Earlier on Monday, Amnesty published a report titled, “The Tourism Industry and Israeli Settlements,” that accuses Israel of deliberately locating Jewish communities near major archaeological sites in the West Bank.

The report held that Israel had established a “settlement tourism industry” to help “sustain and expand” the Jewish presence in the territory, taken control of by Israel during the Six-Day War in 1967. Israel’s interest in Jewish archaeology was based on making “the link between the modern State of Israel and its Jewish history explicit,” while “rewriting of history [which] has the effect of minimizing the Palestinian people’s own historic links to the region,” Amnesty claimed.

Steinberg argued that in “the foreground of Amnesty’s campaign is a long history of antisemitism.”

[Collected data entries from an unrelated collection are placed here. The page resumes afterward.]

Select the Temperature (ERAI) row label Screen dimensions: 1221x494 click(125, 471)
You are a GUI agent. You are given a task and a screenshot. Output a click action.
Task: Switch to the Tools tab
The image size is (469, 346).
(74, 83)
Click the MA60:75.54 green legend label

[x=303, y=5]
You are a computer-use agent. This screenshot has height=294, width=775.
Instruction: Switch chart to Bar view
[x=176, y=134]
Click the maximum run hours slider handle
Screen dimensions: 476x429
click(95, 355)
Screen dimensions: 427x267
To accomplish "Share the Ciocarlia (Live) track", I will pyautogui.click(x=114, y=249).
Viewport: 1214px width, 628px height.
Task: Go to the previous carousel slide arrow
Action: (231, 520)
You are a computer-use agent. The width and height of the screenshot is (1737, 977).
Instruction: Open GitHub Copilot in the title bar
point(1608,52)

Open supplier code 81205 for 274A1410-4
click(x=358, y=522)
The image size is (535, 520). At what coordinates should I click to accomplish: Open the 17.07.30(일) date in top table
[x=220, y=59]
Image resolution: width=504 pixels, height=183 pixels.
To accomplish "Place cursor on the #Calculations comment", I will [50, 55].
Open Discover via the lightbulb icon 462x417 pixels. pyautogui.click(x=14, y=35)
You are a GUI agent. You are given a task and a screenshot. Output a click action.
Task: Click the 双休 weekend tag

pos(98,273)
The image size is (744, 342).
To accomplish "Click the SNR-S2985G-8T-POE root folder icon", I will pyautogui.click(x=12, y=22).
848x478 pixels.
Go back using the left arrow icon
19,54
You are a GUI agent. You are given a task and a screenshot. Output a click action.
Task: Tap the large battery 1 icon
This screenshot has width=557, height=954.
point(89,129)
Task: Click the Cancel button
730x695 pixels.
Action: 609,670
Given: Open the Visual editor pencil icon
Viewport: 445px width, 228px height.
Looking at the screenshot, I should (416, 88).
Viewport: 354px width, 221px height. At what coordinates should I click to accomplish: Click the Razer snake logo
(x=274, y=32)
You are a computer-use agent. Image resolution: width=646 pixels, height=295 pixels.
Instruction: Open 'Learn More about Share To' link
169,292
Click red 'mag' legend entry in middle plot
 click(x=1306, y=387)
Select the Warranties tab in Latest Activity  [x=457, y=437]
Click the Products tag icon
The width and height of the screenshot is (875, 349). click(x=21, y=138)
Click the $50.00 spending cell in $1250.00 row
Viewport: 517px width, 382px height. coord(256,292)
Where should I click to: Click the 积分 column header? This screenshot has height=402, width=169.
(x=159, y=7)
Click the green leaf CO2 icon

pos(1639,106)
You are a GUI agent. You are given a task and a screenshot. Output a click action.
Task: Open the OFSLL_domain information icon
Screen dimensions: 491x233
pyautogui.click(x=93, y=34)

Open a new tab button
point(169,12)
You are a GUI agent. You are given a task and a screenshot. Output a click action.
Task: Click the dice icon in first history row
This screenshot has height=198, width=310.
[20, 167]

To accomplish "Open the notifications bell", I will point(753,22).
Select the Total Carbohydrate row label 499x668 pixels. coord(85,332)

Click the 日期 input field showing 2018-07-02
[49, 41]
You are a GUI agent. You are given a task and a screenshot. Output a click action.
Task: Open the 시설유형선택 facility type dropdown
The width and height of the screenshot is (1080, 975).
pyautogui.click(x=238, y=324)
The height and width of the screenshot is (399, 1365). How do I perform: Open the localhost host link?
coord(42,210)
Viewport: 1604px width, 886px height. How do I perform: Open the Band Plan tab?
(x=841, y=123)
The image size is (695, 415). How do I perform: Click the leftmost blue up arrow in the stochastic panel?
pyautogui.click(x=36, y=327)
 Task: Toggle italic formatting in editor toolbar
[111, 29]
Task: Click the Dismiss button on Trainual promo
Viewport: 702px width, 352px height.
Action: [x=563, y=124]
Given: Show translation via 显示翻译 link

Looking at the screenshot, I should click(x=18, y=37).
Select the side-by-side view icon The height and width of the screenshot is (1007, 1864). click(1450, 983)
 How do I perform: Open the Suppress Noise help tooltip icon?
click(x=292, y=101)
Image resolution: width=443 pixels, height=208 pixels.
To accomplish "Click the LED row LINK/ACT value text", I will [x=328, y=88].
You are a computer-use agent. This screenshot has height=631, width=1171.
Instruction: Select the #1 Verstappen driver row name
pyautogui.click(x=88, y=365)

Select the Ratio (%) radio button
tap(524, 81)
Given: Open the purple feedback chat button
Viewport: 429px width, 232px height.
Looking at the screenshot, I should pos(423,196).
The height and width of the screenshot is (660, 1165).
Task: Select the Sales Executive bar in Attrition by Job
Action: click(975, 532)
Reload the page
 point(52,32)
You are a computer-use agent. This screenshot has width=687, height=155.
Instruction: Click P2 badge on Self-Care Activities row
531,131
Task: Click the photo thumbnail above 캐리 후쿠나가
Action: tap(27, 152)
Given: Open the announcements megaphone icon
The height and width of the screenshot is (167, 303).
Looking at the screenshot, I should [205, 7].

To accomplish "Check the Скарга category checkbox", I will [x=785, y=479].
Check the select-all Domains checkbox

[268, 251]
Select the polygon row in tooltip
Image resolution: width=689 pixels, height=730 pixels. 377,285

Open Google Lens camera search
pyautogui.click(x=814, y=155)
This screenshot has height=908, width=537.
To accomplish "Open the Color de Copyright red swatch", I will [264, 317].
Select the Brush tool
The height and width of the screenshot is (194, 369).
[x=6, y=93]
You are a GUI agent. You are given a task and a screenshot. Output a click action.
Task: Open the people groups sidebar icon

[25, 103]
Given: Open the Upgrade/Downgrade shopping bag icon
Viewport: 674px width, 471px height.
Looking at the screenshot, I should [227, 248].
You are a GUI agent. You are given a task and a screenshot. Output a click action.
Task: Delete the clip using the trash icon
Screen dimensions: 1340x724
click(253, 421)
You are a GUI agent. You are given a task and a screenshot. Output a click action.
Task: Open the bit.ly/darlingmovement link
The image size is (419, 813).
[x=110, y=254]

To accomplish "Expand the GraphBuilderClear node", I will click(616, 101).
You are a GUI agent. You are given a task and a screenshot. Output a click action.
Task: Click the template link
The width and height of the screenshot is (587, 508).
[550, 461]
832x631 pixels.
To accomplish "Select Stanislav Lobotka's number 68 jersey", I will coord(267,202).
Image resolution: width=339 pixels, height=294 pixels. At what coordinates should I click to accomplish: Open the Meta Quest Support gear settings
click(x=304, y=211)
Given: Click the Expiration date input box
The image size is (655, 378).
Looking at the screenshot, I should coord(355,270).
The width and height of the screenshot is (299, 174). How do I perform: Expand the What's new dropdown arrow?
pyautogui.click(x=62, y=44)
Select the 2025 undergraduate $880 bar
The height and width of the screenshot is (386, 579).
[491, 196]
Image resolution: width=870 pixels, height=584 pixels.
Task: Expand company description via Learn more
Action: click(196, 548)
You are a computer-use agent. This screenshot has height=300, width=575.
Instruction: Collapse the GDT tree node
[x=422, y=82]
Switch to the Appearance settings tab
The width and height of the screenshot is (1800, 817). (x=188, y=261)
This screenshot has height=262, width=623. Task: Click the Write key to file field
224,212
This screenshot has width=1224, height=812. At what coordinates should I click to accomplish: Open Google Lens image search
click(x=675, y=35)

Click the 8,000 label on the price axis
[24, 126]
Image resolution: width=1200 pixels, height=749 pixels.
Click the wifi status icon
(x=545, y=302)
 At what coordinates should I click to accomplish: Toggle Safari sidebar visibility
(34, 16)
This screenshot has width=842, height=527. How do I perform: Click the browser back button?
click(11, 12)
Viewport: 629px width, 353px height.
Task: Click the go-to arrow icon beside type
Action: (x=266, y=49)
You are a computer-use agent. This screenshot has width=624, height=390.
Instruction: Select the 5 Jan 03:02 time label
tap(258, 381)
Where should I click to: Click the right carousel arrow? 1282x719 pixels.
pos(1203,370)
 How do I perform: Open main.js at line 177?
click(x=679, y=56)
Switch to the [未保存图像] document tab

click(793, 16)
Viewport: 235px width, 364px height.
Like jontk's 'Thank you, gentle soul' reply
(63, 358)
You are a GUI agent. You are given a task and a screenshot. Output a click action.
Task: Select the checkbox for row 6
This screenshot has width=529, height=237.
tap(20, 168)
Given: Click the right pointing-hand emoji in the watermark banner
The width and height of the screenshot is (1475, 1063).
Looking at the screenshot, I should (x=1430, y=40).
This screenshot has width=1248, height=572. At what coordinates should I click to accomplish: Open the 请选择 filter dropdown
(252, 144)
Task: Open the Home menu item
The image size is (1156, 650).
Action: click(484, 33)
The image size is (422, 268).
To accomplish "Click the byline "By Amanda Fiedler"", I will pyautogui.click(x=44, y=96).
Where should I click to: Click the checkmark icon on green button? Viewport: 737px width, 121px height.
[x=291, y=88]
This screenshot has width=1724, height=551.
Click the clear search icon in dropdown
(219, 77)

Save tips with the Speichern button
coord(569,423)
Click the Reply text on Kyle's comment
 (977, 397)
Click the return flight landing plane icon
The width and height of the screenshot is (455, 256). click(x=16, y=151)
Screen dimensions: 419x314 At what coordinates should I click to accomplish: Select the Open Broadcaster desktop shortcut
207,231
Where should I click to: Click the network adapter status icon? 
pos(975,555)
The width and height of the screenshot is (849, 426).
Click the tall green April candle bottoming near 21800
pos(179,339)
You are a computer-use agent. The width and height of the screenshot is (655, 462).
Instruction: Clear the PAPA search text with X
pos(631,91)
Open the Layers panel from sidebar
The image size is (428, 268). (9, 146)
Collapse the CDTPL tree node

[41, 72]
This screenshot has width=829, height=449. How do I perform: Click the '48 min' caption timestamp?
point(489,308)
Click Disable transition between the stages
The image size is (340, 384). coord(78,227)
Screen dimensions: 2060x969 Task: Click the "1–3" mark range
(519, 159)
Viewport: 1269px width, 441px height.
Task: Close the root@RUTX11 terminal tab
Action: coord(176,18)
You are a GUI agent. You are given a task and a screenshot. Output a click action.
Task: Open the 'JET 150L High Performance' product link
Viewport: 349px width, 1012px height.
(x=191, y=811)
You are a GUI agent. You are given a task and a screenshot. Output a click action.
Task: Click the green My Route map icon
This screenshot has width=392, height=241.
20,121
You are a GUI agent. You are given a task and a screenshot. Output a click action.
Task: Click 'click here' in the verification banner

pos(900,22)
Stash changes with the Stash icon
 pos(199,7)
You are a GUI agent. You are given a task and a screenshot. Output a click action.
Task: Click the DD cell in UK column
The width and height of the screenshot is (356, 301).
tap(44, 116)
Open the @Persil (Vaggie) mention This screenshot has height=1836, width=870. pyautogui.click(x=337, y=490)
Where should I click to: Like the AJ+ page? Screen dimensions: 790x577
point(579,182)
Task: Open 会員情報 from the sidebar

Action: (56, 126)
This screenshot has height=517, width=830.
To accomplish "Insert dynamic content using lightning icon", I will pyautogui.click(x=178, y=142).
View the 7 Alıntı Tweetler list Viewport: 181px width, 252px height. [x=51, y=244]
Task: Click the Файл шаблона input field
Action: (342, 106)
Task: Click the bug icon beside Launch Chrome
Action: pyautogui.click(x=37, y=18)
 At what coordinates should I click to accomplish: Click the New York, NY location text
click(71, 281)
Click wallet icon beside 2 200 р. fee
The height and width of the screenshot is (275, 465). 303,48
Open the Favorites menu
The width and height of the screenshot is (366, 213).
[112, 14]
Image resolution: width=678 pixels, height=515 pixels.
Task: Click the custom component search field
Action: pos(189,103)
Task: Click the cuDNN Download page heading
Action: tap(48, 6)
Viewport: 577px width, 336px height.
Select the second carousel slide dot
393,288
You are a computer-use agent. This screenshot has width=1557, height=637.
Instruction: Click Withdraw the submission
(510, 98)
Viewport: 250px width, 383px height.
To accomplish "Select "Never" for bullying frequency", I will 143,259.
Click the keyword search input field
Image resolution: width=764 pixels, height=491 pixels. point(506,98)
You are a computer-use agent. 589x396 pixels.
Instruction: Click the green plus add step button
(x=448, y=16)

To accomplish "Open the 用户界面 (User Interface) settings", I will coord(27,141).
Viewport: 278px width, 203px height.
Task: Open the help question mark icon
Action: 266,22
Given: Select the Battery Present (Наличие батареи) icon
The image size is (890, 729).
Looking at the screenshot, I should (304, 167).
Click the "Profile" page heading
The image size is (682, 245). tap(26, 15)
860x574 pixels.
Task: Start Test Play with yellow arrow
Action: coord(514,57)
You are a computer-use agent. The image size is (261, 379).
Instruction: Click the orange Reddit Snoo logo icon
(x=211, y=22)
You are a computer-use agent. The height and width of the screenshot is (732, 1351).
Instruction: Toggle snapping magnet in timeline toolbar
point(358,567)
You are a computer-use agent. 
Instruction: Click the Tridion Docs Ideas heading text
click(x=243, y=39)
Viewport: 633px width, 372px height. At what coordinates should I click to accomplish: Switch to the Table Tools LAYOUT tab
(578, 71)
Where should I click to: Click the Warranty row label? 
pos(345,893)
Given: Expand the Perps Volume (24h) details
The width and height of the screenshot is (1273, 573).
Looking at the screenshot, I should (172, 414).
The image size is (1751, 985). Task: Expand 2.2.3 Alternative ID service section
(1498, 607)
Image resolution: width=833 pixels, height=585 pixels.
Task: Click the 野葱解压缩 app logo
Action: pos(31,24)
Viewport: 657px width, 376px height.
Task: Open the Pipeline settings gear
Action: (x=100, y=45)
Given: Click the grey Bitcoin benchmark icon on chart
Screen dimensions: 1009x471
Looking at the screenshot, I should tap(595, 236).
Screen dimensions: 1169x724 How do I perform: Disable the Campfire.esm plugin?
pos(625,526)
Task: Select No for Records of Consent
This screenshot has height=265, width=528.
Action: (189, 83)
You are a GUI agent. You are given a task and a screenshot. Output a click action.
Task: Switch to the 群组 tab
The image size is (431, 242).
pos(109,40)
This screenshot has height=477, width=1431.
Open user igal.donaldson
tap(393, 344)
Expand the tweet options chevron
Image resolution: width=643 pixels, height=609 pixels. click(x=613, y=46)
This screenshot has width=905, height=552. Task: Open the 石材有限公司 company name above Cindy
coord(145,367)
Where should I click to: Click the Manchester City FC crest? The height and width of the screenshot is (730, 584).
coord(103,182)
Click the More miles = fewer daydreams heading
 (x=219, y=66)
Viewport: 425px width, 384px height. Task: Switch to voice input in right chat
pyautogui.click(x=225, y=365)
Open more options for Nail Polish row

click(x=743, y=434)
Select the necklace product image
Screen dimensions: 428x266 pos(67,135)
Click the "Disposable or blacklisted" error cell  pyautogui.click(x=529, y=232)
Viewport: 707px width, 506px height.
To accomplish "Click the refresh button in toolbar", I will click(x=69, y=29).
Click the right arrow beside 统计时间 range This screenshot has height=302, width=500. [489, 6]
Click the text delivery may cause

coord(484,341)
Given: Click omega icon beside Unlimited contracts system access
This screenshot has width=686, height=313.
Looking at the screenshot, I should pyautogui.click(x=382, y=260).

He continued: “Amnesty has tolerated blatant antisemitism within its own ranks and has treated antisemitism as the one form of discrimination not worth fighting against. Unsurprisingly, Amnesty is now fully embracing discriminatory BDS and singling out Israel.”

Steinberg added that the timing of the campaign was clearly “aimed to coincide” with the publication by the UN Human Rights Council of a “blacklist” of companies engaging in business with Israeli communities in the West Bank.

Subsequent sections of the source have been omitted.